Thiago Ferri
Em 23/06/2010 às 16:44
O Tribunal de Justiça do Estado (TJ) manteve a condenação da American Airlines em pagar R$ 12 mil de indenização por danos morais aos prudentinos Sinval Rocha Soares Nogueira e Adriana Carvalho Santos Nogueira, em função do atraso na ida e na volta de voo internacional durante férias da família.
Conforme consta nos autos, Sinval e Adriana deveriam seguir para Orlando, nos EUA, em voo que sairia as 10h35 do dia 27 de julho de 2008, com conexão às 19h40. Entretanto, o primeiro avião partiu somente às 13h30, o que fez com que perdessem a conexão. No dia seguinte foram acomodados em outro voo, perdendo um dia da viagem.
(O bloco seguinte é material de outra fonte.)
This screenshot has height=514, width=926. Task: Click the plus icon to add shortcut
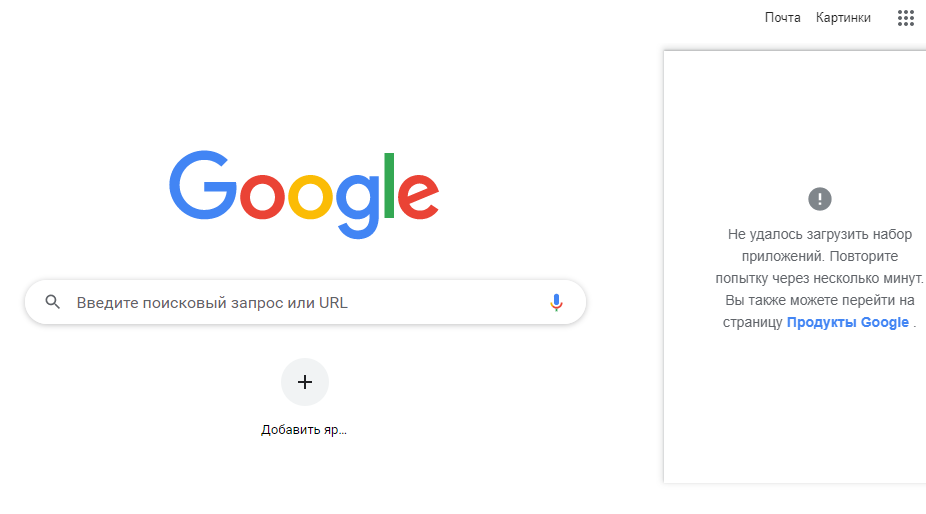(305, 382)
No retorno da família, no dia 5 de agosto do mesmo ano, os fatos teriam se repetido.
Em primeira instância a empresa de aviação foi condenada a pagar R$ 6 mil de indenização por danos morais a cada um dos autores da ação.
A American Airlines, então, recorreu no Tribunal de Justiça, sustentando que não teve responsabilidade no fato porque, na ida, houve atraso em função da necessidade de convocação de nova tripulação, uma vez que a que operava o voo teria sua jornada de trabalho exaurida durante a viagem, daí o atraso de cerca de duas horas; na volta o atraso se deu porque o avião sofreu problemas técnicos na hora do embarque e somente houve autorização da decolagem após os devidos reparos.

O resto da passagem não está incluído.